Giebel a étudié le droit dans la ville ouest-allemande de Bochum et, avec des amis dans des cuisines étudiantes enfumées, a discuté de Mao, de la guerre du Vietnam et des maux de l’impérialisme. Transformant la théorie de ce dernier en pratique, il s’est rendu à Belfast et y a trouvé un emploi en tant qu’assistant d’été pour étudiants. Il a passé son été dans une fourgonnette Ford Transit, conduisant autour d’un château gonflable dans des quartiers défavorisés pour les enfants locaux – dans les communautés républicaines et unionistes. Ce fut une expérience rare pour toutes les parties.

“Peu de gens allaient entre les communautés à l’époque”, se souvient-il. Il a commencé à documenter, rechercher et rédiger des rapports pour un journal allemand alternatif sur les conditions désastreuses et les humiliations quotidiennes et arbitraires des communautés catholiques aux mains de l’armée britannique.

“Les gars républicains que je connaissais, depuis qu’ils étaient enfants, avaient la méchanceté des soldats gravée dans leur esprit, ils savaient qu’ils étaient complètement à leur merci”, dit Giebel.

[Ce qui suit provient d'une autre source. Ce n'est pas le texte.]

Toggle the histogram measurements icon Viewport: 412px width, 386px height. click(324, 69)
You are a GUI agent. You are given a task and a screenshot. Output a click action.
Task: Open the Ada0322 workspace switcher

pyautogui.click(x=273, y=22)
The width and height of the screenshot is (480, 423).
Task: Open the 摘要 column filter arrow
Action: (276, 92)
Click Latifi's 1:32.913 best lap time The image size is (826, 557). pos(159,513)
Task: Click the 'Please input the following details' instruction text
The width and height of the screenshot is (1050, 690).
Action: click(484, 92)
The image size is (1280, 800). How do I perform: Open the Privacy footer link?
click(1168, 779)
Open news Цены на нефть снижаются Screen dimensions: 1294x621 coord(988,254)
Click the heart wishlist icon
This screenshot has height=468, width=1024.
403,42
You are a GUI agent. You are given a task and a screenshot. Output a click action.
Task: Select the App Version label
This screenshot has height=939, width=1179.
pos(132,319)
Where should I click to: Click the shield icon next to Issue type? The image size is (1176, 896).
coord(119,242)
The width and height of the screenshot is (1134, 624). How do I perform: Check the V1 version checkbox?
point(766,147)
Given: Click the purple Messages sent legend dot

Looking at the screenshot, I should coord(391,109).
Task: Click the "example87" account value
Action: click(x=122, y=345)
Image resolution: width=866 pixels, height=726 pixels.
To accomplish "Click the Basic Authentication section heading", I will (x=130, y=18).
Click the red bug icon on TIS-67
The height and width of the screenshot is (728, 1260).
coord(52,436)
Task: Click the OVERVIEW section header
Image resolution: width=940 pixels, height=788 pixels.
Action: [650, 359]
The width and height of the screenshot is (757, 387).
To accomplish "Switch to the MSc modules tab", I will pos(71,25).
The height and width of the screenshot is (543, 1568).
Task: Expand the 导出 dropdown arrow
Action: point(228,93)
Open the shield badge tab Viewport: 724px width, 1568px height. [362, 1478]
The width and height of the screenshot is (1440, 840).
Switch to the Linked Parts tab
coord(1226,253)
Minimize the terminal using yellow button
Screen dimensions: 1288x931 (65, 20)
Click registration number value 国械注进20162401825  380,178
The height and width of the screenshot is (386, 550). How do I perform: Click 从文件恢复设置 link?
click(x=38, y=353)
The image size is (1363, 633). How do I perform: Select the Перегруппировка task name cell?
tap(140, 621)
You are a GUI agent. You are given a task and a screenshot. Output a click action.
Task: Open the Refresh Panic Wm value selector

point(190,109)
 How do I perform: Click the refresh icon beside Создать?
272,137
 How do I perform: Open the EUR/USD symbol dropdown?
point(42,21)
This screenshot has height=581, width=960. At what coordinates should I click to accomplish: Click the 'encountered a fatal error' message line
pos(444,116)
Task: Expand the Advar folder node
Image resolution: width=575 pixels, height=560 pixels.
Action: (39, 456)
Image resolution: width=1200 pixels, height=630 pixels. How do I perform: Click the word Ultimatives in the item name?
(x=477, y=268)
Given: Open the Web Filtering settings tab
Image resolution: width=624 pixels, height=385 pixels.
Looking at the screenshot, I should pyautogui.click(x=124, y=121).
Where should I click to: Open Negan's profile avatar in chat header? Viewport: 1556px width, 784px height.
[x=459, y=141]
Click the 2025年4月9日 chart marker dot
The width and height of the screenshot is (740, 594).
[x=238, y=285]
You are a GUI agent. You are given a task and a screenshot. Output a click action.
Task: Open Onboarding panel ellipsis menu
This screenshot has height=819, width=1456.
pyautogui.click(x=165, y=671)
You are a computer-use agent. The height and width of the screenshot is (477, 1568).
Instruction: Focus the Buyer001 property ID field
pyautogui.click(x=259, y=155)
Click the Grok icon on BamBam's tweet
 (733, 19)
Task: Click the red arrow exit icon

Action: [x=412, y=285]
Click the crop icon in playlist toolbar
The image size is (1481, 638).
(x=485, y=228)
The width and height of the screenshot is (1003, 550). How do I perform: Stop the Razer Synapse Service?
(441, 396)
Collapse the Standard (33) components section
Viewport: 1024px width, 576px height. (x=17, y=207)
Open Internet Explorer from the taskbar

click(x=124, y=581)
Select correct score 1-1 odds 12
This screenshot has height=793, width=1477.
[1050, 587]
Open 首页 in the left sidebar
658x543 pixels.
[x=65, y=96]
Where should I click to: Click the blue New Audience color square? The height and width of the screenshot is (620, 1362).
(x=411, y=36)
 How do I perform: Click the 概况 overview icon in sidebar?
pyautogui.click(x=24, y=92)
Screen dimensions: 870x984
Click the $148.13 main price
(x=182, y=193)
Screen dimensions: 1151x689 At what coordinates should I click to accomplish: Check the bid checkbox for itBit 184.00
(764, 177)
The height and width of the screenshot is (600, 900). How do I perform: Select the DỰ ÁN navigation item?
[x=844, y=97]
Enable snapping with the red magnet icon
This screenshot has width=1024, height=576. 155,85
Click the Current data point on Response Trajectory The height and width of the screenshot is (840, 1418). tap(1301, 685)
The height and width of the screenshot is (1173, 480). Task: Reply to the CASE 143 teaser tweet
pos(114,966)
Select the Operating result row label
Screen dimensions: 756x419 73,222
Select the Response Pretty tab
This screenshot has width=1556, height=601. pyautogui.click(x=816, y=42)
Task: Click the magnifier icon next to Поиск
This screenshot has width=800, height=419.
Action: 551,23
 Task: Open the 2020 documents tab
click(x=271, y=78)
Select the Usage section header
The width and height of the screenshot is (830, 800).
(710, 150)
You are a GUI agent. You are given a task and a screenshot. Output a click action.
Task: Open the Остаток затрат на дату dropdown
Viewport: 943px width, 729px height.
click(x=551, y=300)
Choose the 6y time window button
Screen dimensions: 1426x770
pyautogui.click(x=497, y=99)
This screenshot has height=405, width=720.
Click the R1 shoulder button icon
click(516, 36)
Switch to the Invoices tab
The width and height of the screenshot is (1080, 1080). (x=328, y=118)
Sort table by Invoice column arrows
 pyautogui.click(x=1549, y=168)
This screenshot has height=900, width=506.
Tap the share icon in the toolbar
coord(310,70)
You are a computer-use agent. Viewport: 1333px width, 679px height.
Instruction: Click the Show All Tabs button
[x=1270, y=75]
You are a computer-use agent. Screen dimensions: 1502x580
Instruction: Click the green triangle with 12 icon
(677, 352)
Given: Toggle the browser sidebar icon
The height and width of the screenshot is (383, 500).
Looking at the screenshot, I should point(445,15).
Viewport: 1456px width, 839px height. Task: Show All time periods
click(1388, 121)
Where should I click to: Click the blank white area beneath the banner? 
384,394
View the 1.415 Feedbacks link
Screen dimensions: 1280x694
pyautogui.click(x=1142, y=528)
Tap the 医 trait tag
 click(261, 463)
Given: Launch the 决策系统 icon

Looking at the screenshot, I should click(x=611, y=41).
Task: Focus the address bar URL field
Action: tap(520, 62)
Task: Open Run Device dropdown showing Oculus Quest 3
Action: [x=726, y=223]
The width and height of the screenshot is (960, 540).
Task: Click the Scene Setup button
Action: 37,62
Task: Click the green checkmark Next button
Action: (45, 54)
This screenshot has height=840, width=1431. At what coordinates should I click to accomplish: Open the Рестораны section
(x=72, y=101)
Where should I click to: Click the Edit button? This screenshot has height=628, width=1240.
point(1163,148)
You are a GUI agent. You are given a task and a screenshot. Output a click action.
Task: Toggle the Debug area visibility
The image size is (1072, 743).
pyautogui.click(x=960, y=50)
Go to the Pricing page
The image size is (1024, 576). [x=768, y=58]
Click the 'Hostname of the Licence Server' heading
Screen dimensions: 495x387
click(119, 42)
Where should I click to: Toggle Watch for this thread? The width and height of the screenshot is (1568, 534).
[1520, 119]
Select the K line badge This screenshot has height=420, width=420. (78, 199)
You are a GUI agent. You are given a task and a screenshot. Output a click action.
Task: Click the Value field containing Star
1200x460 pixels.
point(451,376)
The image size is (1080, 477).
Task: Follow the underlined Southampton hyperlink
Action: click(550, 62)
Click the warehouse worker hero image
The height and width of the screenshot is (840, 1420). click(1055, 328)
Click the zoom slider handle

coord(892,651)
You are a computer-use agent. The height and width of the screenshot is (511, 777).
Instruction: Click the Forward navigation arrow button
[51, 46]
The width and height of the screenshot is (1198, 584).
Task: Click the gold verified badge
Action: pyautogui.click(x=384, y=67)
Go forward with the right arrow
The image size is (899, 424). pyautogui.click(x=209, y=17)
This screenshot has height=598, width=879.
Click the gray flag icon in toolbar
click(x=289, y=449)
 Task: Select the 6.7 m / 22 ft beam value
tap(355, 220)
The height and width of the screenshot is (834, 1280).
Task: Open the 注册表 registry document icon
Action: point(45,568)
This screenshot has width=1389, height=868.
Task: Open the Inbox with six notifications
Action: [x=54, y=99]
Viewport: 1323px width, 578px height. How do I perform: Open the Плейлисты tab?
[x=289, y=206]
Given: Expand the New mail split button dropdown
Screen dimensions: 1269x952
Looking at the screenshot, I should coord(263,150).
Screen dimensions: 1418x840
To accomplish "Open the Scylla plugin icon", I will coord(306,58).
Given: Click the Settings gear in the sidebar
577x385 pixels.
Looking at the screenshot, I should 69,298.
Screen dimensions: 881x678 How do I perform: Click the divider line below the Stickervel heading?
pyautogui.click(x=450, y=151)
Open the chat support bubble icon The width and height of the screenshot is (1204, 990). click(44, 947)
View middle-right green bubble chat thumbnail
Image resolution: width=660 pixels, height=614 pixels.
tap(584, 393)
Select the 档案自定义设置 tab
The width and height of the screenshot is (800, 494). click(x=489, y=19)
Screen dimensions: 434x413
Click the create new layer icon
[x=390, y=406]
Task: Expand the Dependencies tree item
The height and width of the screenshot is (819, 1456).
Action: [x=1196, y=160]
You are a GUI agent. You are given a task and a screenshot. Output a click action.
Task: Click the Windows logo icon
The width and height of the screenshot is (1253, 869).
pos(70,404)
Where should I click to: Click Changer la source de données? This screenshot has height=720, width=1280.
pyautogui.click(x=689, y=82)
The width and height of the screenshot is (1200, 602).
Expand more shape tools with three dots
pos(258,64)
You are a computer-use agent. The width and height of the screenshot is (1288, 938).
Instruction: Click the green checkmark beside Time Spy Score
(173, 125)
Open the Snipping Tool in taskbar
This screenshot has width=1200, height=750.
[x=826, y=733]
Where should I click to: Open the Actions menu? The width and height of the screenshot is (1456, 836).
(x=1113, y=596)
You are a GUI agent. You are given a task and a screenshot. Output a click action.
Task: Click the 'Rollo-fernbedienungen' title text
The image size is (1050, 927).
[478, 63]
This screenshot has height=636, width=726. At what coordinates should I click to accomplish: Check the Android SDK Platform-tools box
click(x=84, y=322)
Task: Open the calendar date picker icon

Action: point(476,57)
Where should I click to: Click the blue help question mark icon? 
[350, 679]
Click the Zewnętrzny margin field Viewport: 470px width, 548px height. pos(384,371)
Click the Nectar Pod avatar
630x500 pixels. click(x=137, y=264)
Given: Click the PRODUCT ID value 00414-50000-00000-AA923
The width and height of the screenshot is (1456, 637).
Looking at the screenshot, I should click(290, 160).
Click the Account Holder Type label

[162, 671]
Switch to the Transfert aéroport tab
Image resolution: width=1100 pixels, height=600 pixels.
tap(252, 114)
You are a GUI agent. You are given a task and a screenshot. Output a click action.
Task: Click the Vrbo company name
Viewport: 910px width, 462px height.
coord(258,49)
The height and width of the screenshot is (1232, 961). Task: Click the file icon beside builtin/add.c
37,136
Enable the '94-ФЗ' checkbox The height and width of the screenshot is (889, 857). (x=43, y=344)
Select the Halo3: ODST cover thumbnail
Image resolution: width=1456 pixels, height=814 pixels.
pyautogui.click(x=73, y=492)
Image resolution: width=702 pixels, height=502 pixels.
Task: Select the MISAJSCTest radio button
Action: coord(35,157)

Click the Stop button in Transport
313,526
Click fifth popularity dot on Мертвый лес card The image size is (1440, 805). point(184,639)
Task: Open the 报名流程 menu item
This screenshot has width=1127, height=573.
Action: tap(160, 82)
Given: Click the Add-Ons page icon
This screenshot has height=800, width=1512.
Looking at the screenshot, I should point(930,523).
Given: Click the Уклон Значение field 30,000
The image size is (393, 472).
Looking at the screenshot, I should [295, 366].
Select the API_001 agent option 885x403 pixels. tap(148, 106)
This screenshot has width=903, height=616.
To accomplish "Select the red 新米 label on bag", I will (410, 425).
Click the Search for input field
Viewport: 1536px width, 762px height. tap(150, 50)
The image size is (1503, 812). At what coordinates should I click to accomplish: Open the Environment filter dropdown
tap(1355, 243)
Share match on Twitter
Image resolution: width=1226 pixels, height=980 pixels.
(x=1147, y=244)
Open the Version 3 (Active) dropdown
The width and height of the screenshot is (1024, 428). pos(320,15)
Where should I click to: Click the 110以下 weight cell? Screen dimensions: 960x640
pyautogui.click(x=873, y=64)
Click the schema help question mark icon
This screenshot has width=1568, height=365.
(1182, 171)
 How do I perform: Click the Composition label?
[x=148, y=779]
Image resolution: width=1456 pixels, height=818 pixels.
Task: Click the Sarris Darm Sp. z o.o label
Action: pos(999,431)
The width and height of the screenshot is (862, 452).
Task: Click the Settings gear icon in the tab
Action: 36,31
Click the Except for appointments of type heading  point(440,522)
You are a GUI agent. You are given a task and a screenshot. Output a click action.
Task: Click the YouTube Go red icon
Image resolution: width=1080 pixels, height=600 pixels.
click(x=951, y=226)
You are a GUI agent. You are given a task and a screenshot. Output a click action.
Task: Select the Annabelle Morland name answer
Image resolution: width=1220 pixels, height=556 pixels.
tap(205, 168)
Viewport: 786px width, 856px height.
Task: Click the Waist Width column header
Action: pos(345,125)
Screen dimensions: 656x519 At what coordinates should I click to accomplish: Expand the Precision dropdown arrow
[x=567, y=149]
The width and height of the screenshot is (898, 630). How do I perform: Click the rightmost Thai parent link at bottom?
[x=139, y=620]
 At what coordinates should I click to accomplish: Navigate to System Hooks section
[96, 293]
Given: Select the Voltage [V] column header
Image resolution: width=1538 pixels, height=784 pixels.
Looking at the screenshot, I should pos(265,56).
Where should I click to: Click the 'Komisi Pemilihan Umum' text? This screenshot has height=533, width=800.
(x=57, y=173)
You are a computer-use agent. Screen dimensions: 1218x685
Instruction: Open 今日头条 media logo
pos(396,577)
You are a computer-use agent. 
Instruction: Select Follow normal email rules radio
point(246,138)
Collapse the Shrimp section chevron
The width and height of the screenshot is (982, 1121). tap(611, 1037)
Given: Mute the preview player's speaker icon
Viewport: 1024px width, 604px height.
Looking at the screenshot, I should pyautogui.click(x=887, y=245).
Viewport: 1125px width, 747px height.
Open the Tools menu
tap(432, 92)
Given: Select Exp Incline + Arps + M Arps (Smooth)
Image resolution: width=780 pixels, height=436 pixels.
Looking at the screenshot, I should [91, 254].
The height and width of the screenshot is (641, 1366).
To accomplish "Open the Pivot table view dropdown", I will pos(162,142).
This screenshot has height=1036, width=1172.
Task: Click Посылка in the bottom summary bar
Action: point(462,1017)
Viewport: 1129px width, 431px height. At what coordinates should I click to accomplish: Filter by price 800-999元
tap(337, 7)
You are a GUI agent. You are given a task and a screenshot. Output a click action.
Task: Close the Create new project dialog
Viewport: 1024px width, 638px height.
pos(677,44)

De nombreux visiteurs me disent qu’ils craignent que Poutine soit Hitler sans l’Holocauste et que l’Ukraine ne soit que le début

— Pignon Wieland

Sa curiosité l’emportant sur la peur, Giebel a vécu dangereusement dans les rues de Belfast avec des voitures incendiées, des lampadaires sombres et a déjà été pris au milieu d’une fusillade à trois entre républicains, syndicalistes et soldats. Lors de visites de retour régulières à Belfast, il a été fréquemment arrêté et fouillé par des soldats à la pointe d’une mitrailleuse.

En 1981, il a écrit un livre sur ses expériences, The Short Life of Brian Stewart, dédié au jeune de 13 ans qu’il connaissait et qui est mort en 1976 après avoir été touché par une balle en plastique.

Revenant à travers le miroir des troubles de la fin des années 1970 à l’Allemagne de l’Ouest, Giebel a également été un observateur attentif de la façon dont sa patrie a commencé, avec précaution, à aborder l’Holocauste.

Le jour de son mariage en 1979, plutôt que de perdre un après-midi libre, il entraîne sa fiancée à une exposition à Bochum sur Auschwitz. Le mariage n’a pas duré, contrairement à son intérêt pour les sociétés qui sombrent dans la révolution et la guerre.

En ce qui concerne l’Irlande du Nord d’aujourd’hui, Giebel est optimiste quant à la tenue de l’accord de Belfast car, “contrairement aux années 1970, les gens ont quelque chose à perdre : la prospérité”. En regardant vers l’est, il est moins optimiste. En tant que conservateur et guide du Berlin Story Bunker, s’adressant quotidiennement aux visiteurs, il remarque leur préoccupation croissante pour Vladimir Poutine – qui ne figure même pas dans l’exposition Hitler.

“De nombreux visiteurs me disent qu’ils craignent que Poutine soit Hitler sans l’Holocauste”, dit Giebel “et que l’Ukraine n’est que le début”.